Bei der KPRF (Kommunistische Partei der Russischen Föderation) handelt es sich um die revisionistische Nachfolgeorganisation der KPdSU. Trotzdem sind diese Dinge natürlich von größtem Interesse und vor allem erhebt sich die Frage: Warum wurde diese Pressekonferenz in den bundesdeutschen Medien ignoriert, die doch sonst über Katyn nicht genug berichten können? Warum schwieg selbst die DKP, die bundesdeutsche Bruderpartei der KPRF, die ansonsten ständig Übersetzungen ihrer Stellungnahmen bringt? Man kann bei uns jeden Tag Hetze gegen Stalin sehen, hören oder lesen. Warum herrscht hierzu verlegenes Schweigen?
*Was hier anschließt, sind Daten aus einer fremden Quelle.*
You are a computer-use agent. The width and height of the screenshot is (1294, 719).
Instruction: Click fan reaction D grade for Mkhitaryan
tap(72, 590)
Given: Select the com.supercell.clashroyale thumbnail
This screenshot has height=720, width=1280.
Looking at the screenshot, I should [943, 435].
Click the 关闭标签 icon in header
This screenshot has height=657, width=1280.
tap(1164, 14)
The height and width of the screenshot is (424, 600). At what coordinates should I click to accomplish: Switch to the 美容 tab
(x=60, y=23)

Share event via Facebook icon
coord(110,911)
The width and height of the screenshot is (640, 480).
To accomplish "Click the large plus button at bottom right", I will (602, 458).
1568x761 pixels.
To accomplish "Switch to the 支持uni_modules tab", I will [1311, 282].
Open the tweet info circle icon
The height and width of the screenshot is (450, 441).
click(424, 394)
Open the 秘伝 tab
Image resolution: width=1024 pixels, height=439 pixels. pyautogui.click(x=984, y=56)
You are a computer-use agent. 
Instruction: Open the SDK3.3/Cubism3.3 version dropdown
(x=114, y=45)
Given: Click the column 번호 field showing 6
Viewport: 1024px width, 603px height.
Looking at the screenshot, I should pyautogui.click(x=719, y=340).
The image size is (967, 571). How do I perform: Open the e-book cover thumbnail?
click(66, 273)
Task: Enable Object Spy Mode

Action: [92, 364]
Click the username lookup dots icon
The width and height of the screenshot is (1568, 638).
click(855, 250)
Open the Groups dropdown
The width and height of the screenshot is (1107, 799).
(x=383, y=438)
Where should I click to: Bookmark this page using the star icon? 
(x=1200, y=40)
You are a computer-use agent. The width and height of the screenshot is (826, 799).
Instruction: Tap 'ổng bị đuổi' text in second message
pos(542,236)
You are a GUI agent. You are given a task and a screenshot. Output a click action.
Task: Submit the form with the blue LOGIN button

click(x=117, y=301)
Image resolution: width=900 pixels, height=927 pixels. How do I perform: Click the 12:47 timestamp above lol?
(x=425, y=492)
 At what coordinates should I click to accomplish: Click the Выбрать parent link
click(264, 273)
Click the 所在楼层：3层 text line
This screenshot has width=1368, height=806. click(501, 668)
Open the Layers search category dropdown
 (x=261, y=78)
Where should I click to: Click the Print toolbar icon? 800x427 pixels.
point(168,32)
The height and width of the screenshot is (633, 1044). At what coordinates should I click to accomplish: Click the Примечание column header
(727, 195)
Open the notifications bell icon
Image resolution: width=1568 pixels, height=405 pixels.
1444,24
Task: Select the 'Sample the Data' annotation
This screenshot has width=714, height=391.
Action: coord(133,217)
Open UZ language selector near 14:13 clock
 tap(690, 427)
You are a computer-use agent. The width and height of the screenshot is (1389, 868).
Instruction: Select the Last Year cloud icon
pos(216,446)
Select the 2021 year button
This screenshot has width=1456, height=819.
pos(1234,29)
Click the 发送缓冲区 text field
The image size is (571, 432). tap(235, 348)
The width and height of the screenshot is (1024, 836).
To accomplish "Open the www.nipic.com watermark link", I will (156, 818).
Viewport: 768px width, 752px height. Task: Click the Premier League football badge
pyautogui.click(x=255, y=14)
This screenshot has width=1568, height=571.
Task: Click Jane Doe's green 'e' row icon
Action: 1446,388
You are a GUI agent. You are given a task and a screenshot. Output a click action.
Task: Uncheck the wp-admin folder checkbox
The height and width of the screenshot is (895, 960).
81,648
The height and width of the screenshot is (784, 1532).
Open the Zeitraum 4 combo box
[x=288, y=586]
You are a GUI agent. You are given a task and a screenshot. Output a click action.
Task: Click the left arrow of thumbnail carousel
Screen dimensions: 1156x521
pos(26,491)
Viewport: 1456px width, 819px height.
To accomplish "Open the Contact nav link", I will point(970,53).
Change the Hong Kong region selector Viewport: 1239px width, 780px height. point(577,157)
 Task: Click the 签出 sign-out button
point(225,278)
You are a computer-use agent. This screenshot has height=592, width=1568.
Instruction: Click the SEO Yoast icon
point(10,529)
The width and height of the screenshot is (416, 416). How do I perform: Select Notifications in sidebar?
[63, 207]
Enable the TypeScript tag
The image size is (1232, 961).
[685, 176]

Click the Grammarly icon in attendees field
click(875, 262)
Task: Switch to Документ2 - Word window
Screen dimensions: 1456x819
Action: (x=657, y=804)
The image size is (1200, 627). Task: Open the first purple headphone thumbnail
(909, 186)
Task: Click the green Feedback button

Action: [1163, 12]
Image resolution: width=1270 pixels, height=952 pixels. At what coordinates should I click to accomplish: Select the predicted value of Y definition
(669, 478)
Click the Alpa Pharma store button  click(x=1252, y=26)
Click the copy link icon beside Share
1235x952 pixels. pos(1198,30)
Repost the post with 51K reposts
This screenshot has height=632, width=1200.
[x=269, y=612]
Die MLPD, die bisher in ihrem theoretischen Organ REVOLUTIONÄRER WEG die Probleme der sowjetischen Geschichte kritisch und selbstkritisch und mit absoluter Offenheit behandelt hat, wird sich mit den befreundeten marxistisch-leninistischen Organisationen in Russland auch zur Katyn-Frage weiter verständigen. So wie sie die durchsichtigen Versuche einer Erika Steinbach zurückweist, die deutsche Kriegsschuld von 1939 zu relativieren, so wendet sie sich auch gegen alle Versuche reaktionärer polnischer oder russischer Politiker, die sozialistische Sowjetunion und Stalin zu diskreditieren. (dk)

Hinweis:
Wie wir inzwischen feststellten, sind die Zitate aus Goebbel's Tagebuch in diesem Artikel  offenbar von einer nicht zuverlässigen Quelle.
In dem Artikel "Goebbels und das Massaker von Katyn" in Rote Fahne 39/2010 wird dies richtig gestellt.